Arrange the lines below as a Markdown table with two columns, "Row" and "Line", numbering each row in order and skipping blank lines.

[Pointing records for text and elements]
* * * * *
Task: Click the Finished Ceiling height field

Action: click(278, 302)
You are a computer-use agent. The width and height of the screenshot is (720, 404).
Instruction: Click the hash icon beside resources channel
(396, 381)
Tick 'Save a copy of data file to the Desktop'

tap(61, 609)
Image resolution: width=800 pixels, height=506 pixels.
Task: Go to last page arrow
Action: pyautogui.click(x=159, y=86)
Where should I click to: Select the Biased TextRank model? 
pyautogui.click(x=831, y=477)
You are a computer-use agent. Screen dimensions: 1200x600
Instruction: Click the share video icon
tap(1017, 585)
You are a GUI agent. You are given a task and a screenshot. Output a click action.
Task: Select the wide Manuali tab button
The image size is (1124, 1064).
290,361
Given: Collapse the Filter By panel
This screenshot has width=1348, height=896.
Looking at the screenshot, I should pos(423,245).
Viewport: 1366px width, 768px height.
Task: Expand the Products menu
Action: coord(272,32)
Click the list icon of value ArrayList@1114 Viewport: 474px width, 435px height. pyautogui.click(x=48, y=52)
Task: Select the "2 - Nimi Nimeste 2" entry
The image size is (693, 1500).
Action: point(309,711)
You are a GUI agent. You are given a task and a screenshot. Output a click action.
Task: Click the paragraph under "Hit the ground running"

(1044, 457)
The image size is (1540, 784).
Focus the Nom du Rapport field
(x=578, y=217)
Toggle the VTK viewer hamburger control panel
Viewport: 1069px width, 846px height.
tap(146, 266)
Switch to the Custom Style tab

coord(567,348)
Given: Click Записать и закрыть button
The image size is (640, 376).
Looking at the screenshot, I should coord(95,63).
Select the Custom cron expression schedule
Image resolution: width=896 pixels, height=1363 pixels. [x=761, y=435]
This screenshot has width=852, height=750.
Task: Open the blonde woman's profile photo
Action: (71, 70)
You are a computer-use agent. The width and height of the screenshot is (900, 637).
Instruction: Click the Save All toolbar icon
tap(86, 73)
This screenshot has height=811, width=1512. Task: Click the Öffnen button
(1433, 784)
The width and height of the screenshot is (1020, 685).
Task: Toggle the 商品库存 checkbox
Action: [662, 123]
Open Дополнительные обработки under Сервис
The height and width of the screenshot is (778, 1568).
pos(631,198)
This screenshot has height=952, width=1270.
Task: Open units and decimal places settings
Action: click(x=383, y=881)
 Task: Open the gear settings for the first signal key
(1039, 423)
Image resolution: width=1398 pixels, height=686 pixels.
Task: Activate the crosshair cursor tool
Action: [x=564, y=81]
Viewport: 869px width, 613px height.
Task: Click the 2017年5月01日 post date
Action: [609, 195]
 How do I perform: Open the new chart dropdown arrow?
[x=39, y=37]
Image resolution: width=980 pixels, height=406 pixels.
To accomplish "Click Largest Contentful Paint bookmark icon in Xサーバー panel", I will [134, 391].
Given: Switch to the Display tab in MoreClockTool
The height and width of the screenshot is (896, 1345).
* * * * *
> _SOLUTION TO THE EXERCISE_:
| Row | Line |
|---|---|
| 1 | Task: Click the Finished Ceiling height field |
| 2 | Action: click(278, 302) |
| 3 | You are a computer-use agent. The width and height of the screenshot is (720, 404). |
| 4 | Instruction: Click the hash icon beside resources channel |
| 5 | (396, 381) |
| 6 | Tick 'Save a copy of data file to the Desktop' |
| 7 | tap(61, 609) |
| 8 | Image resolution: width=800 pixels, height=506 pixels. |
| 9 | Task: Go to last page arrow |
| 10 | Action: pyautogui.click(x=159, y=86) |
| 11 | Where should I click to: Select the Biased TextRank model?  |
| 12 | pyautogui.click(x=831, y=477) |
| 13 | You are a computer-use agent. Screen dimensions: 1200x600 |
| 14 | Instruction: Click the share video icon |
| 15 | tap(1017, 585) |
| 16 | You are a GUI agent. You are given a task and a screenshot. Output a click action. |
| 17 | Task: Select the wide Manuali tab button |
| 18 | The image size is (1124, 1064). |
| 19 | 290,361 |
| 20 | Given: Collapse the Filter By panel |
| 21 | This screenshot has width=1348, height=896. |
| 22 | Looking at the screenshot, I should pos(423,245). |
| 23 | Viewport: 1366px width, 768px height. |
| 24 | Task: Expand the Products menu |
| 25 | Action: coord(272,32) |
| 26 | Click the list icon of value ArrayList@1114 Viewport: 474px width, 435px height. pyautogui.click(x=48, y=52) |
| 27 | Task: Select the "2 - Nimi Nimeste 2" entry |
| 28 | The image size is (693, 1500). |
| 29 | Action: point(309,711) |
| 30 | You are a GUI agent. You are given a task and a screenshot. Output a click action. |
| 31 | Task: Click the paragraph under "Hit the ground running" |
| 32 | (1044, 457) |
| 33 | The image size is (1540, 784). |
| 34 | Focus the Nom du Rapport field |
| 35 | (x=578, y=217) |
| 36 | Toggle the VTK viewer hamburger control panel |
| 37 | Viewport: 1069px width, 846px height. |
| 38 | tap(146, 266) |
| 39 | Switch to the Custom Style tab |
| 40 | coord(567,348) |
| 41 | Given: Click Записать и закрыть button |
| 42 | The image size is (640, 376). |
| 43 | Looking at the screenshot, I should coord(95,63). |
| 44 | Select the Custom cron expression schedule |
| 45 | Image resolution: width=896 pixels, height=1363 pixels. [x=761, y=435] |
| 46 | This screenshot has width=852, height=750. |
| 47 | Task: Open the blonde woman's profile photo |
| 48 | Action: (71, 70) |
| 49 | You are a computer-use agent. The width and height of the screenshot is (900, 637). |
| 50 | Instruction: Click the Save All toolbar icon |
| 51 | tap(86, 73) |
| 52 | This screenshot has height=811, width=1512. Task: Click the Öffnen button |
| 53 | (1433, 784) |
| 54 | The width and height of the screenshot is (1020, 685). |
| 55 | Task: Toggle the 商品库存 checkbox |
| 56 | Action: [662, 123] |
| 57 | Open Дополнительные обработки under Сервис |
| 58 | The height and width of the screenshot is (778, 1568). |
| 59 | pos(631,198) |
| 60 | This screenshot has height=952, width=1270. |
| 61 | Task: Open units and decimal places settings |
| 62 | Action: click(x=383, y=881) |
| 63 |  Task: Open the gear settings for the first signal key |
| 64 | (1039, 423) |
| 65 | Image resolution: width=1398 pixels, height=686 pixels. |
| 66 | Task: Activate the crosshair cursor tool |
| 67 | Action: [x=564, y=81] |
| 68 | Viewport: 869px width, 613px height. |
| 69 | Task: Click the 2017年5月01日 post date |
| 70 | Action: [609, 195] |
| 71 |  How do I perform: Open the new chart dropdown arrow? |
| 72 | [x=39, y=37] |
| 73 | Image resolution: width=980 pixels, height=406 pixels. |
| 74 | To accomplish "Click Largest Contentful Paint bookmark icon in Xサーバー panel", I will [134, 391]. |
| 75 | Given: Switch to the Display tab in MoreClockTool |
| 76 | The height and width of the screenshot is (896, 1345). |